Diversity and Distributions
- Discipline: Conservation biology, biogeography
- Language: English
- Edited by: K. C. Burns, Luca Santini, Aibin Zhan

Publication details
- Former name(s): Biodiversity Letters
- History: 1993–present
- Publisher: John Wiley & Sons
- Frequency: Bimonthly
- Impact factor: 4.092 (2018)

Standard abbreviations
- ISO 4: Divers. Distrib.

Indexing
- CODEN: DIDIFX
- ISSN: 1366-9516 (print) 1472-4642 (web)
- LCCN: 98641136
- JSTOR: 13669516
- OCLC no.: 39848596

Links
- Journal homepage; Online access; Online archive;

= Diversity and Distributions =

Diversity and Distributions is a bimonthly peer-reviewed scientific journal on conservation biogeography. It was established in 1993 as Biodiversity Letters. The journal covers the applications of biogeographical principles, theories, and analyses to problems concerning the conservation of biodiversity.
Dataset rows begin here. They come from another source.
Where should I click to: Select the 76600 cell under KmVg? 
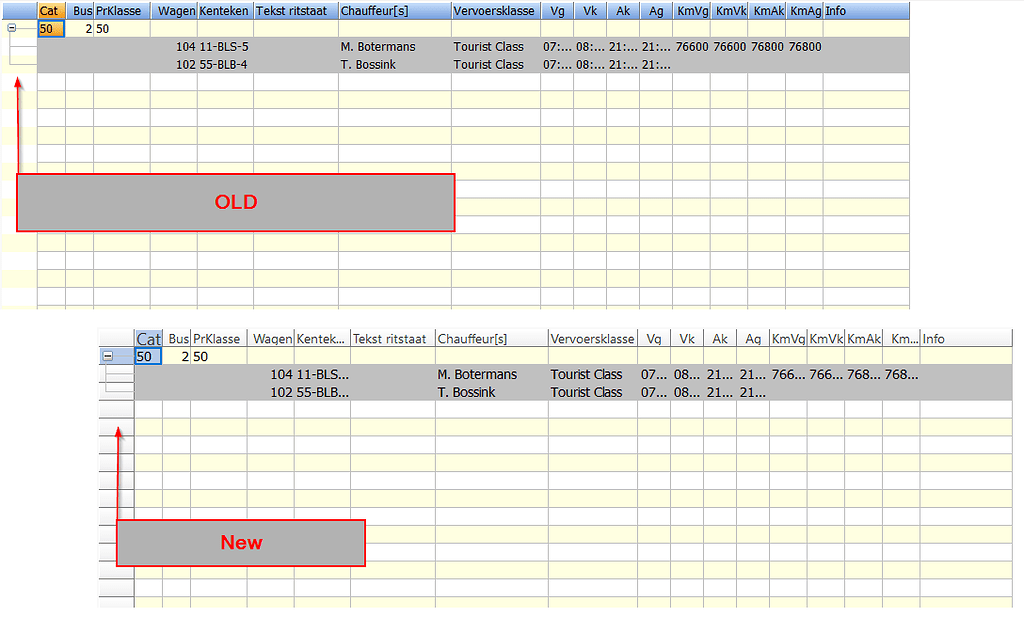pos(691,47)
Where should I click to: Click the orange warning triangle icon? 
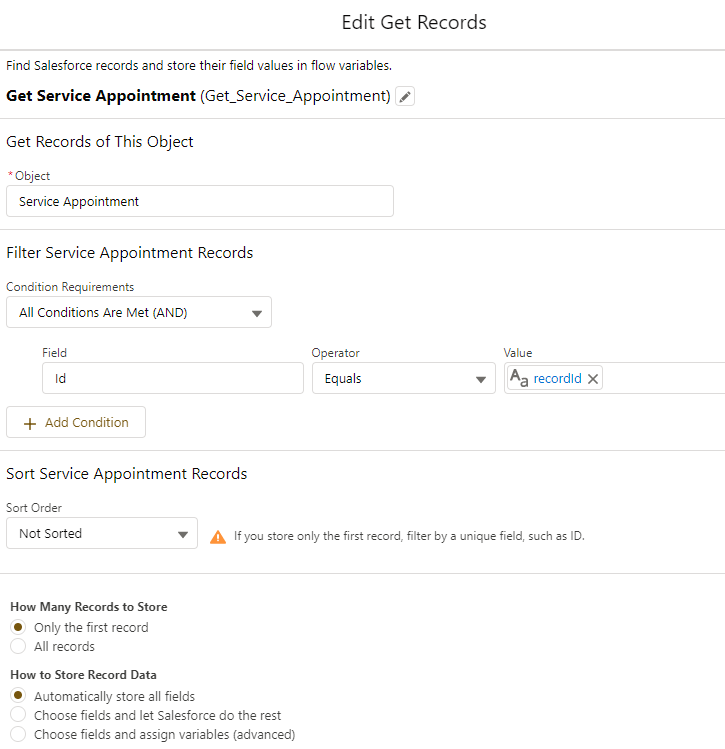click(x=218, y=537)
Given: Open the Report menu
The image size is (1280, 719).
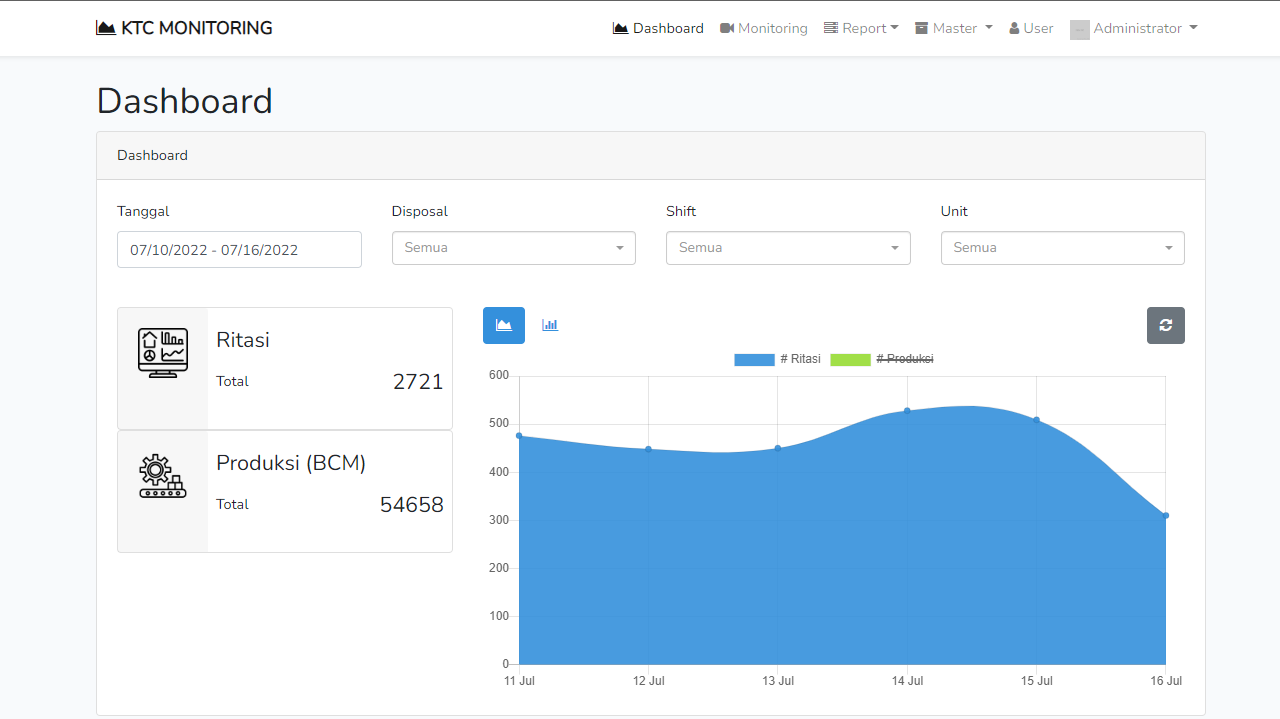Looking at the screenshot, I should point(861,28).
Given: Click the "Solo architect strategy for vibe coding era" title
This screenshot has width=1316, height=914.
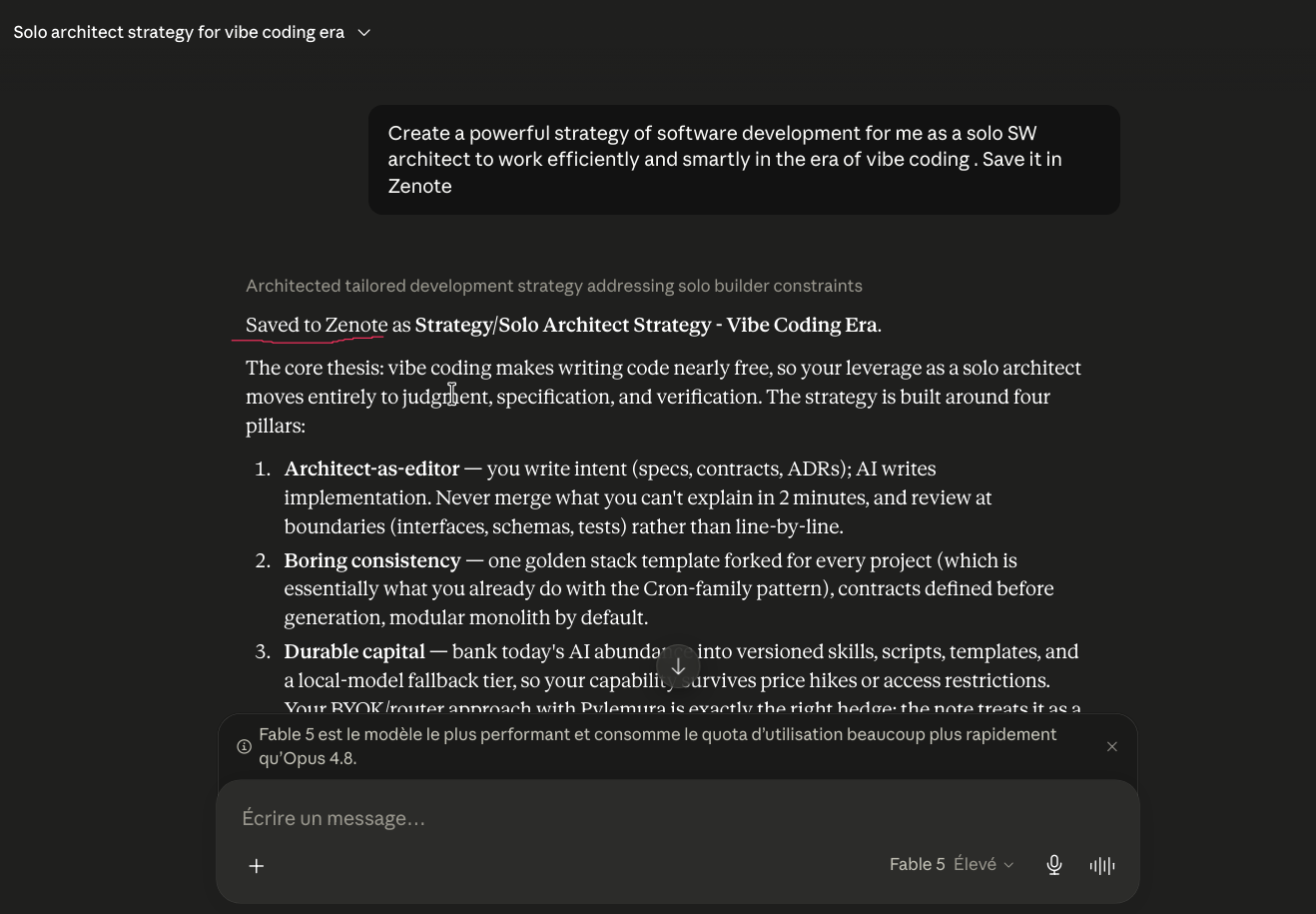Looking at the screenshot, I should click(x=179, y=33).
The editors-in-chief are K. C. Burns, Luca Santini, and Aibin Zhan, who took over from Janet Franklin in 2019. After over two decades as editor-in-chief, David M. Richardson stepped down from the role in December 2015. According to the Journal Citation Reports, the journal has a 2018 impact factor of 4.092, ranking it 2nd out of 37 journals in the category "Biodiversity Conservation" and 20th out of 134 journals in the category "Ecology".

== 2018 resignation of the editorial board ==
A majority of the editorial board of the journal resigned in 2018 after Wiley allegedly blocked the publication of a letter protesting the publisher's decision to make the journal entirely open access.